The literature on the involvement of service users or patients in medical education almost suggests that this is something that has happened only over the past decade or so. Anyone involved in clinical medical education will be aware that service users have always been a central component of teaching – you cannot teach clinical medicine without them. However, over the past couple of decades the roles played by service users have changed and diversified and service users have become more active partners. As an example, many service users/survivors and carers have emphasised the need for training in ‘emotional care’ and the need for clinical competence to be coupled with humanity. Within this model, human relationships are deemed to be at the core of mental health and practitioners demonstrating a shared humanness (Carson et al, 2008) with their clients increase the likelihood of successful outcomes.

▶ **List of tasks**:
1. In the passage on service user involvement in medical education, what have many service users/survivors and carers stressed the need for?
2. Pick up the passage on service user involvement in medical education after its final sentence and continue writing it.

▶ **Entries provided**:
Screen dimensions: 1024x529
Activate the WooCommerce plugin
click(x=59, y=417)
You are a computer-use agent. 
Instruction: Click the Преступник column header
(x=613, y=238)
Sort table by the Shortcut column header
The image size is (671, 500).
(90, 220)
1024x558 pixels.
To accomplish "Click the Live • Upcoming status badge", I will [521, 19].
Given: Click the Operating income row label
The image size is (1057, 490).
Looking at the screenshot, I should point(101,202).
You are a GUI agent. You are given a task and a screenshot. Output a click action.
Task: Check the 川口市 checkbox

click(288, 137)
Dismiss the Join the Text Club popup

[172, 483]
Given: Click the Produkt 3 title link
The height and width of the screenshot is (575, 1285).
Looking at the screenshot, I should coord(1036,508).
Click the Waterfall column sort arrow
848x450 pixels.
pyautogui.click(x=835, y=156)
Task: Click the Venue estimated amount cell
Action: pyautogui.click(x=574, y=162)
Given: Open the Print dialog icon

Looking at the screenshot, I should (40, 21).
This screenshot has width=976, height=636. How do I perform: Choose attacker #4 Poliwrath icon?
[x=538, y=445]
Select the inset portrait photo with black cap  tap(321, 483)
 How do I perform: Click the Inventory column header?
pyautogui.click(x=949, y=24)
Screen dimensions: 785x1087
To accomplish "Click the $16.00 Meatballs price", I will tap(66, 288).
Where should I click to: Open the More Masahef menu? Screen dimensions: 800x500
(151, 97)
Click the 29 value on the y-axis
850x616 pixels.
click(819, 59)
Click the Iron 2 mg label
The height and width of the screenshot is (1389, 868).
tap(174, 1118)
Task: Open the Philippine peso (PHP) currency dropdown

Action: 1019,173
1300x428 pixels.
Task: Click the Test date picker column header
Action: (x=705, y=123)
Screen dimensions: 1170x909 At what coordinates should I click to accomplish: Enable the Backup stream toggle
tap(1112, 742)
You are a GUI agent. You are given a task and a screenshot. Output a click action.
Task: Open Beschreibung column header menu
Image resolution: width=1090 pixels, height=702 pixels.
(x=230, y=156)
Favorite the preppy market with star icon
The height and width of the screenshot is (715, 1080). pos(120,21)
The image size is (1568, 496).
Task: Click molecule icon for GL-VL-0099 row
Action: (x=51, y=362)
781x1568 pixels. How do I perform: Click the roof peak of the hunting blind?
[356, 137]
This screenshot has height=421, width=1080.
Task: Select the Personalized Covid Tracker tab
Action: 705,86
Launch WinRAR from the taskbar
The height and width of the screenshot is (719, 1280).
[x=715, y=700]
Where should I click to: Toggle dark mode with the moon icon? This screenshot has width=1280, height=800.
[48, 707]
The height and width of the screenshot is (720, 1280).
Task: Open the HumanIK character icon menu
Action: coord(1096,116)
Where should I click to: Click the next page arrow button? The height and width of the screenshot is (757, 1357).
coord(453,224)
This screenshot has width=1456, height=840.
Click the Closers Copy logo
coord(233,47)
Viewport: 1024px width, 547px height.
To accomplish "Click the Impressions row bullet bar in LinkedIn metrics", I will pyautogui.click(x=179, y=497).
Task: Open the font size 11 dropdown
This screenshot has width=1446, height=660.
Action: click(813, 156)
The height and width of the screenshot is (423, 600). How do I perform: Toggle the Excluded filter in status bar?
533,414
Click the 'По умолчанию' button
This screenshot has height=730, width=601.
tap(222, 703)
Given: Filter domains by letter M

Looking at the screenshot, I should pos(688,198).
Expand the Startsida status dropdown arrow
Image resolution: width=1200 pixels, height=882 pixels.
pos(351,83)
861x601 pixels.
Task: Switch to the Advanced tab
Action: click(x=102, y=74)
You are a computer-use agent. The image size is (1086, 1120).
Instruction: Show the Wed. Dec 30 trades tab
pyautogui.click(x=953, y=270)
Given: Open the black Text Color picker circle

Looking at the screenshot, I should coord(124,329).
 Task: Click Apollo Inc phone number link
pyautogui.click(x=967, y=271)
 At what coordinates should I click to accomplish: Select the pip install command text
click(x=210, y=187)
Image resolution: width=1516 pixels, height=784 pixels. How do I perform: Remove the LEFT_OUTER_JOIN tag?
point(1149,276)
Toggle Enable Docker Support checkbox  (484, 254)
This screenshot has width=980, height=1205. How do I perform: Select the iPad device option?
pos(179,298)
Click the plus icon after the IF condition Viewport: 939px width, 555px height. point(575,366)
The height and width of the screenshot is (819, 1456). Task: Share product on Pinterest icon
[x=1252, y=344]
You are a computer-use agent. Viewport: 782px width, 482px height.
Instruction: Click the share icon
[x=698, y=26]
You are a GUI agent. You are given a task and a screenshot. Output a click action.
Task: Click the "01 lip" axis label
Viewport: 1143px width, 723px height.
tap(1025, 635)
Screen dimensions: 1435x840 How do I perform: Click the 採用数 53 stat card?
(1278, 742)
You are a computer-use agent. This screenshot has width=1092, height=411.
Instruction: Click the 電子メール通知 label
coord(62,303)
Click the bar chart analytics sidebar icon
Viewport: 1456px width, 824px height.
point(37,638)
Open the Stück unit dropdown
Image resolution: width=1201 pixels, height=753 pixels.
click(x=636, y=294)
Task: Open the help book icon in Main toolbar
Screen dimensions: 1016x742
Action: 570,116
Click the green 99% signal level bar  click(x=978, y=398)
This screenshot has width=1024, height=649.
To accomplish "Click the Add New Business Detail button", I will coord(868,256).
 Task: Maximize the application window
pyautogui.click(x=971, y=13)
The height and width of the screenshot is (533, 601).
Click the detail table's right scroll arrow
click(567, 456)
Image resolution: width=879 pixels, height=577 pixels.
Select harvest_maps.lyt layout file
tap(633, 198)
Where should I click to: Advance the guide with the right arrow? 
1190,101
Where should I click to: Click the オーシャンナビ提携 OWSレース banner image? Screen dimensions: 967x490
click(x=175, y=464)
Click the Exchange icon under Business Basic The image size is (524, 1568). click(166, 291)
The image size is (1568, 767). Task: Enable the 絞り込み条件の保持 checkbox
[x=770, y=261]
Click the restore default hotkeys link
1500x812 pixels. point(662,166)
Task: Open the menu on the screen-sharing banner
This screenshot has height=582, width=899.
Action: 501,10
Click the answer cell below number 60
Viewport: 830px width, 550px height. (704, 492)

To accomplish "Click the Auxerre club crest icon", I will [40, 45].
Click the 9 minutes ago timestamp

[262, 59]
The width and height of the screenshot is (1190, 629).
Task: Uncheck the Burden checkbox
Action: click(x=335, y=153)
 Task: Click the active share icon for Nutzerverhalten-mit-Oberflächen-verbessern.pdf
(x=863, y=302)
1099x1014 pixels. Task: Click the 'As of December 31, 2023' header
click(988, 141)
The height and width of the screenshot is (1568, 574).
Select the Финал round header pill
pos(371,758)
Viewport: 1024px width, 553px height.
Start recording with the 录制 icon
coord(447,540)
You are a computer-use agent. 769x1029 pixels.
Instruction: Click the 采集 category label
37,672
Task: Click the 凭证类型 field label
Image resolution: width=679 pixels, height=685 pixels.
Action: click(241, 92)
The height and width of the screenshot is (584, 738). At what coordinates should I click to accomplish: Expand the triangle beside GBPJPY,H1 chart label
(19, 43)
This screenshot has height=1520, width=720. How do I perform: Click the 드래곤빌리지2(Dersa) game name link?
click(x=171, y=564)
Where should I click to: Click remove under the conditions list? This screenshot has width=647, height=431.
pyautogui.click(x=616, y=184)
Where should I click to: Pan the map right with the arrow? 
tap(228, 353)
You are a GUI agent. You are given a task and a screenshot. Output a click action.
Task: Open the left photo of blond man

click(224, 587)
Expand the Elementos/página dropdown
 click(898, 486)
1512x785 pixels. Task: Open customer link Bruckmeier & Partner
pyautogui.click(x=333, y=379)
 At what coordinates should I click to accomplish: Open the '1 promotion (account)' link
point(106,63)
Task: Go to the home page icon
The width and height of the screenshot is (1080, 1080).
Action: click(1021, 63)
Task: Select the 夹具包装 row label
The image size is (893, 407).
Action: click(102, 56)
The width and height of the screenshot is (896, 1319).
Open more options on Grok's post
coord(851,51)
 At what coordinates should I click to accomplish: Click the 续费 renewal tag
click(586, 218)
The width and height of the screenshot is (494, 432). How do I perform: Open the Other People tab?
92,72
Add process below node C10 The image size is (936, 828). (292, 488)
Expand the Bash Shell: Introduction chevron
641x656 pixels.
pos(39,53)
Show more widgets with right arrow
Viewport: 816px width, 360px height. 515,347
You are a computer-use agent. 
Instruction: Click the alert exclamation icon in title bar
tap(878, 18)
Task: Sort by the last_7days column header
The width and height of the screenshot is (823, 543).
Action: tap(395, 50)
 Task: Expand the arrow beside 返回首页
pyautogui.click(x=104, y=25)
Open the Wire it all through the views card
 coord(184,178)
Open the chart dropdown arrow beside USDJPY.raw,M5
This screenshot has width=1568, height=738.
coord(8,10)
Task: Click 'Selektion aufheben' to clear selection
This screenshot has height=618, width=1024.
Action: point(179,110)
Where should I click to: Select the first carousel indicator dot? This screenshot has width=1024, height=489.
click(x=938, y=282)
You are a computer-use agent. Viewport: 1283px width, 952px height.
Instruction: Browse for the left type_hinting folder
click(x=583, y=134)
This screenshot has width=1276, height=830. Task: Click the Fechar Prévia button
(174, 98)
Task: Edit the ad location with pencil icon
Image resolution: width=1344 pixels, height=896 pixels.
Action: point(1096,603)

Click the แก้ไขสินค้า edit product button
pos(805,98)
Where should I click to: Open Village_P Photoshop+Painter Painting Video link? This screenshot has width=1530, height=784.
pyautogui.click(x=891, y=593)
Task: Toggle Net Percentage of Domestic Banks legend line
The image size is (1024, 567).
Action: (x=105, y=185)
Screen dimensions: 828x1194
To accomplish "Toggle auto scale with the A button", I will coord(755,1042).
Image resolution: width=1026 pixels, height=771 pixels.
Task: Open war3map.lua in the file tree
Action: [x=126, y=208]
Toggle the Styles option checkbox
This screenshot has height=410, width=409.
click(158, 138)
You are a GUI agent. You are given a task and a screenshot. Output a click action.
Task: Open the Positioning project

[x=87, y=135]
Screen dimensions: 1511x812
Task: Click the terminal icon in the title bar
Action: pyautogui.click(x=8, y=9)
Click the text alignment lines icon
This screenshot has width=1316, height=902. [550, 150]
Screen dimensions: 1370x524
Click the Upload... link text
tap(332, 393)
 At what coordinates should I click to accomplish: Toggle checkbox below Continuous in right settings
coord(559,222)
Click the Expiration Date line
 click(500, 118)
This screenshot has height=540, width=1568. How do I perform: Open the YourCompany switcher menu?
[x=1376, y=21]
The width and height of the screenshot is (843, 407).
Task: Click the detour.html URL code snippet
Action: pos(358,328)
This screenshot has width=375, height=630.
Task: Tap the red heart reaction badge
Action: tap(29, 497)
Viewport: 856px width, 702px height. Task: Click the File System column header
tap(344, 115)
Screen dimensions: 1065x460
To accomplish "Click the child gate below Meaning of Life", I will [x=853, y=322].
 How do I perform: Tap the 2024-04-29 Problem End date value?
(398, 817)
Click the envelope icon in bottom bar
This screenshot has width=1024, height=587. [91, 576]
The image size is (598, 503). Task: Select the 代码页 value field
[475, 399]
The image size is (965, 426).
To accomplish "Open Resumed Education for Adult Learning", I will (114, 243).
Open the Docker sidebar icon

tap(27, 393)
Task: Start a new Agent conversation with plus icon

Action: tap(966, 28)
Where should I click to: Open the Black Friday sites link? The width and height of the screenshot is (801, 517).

▶ **Task responses**:
1. Training in 'emotional care,' and clinical competence coupled with humanity.

2.
In this chapter we begin with a brief discussion of terminology and the political drivers that have influenced the process. Where possible, we have referred to the literature as it relates to the teaching of psychiatry; otherwise we have used evidence from other medical disciplines. We consider the different levels of service user involvement in medical education. There is then a review of different stakeholder perspectives with respect to service user involvement – the key stakeholders being service users, medical students and teachers. There is then a discussion of the nature of service user involvement. Finally, the challenges are considered. We do not address the advantages and disadvantages of using real versus simulated patients, since Chapter 19 focuses on this. As the literature relating to service user involvement in medical education has grown, this chapter focuses on that literature but acknowledges that other disciplines, such as nursing, have developed practice in these areas (e.g. Langton et al, 2003; Felton & Stickley, 2004).
The Royal College of Psychiatrists has argued that the preferred use by those to whom the term refers is ‘service users and carers’. However, although we shall use this term as it is now widely used in psychiatry and mental health, we note that this does not necessarily reflect the views of the majority (Swift et al, 2000; McGuire-Snieckus et al, 2003).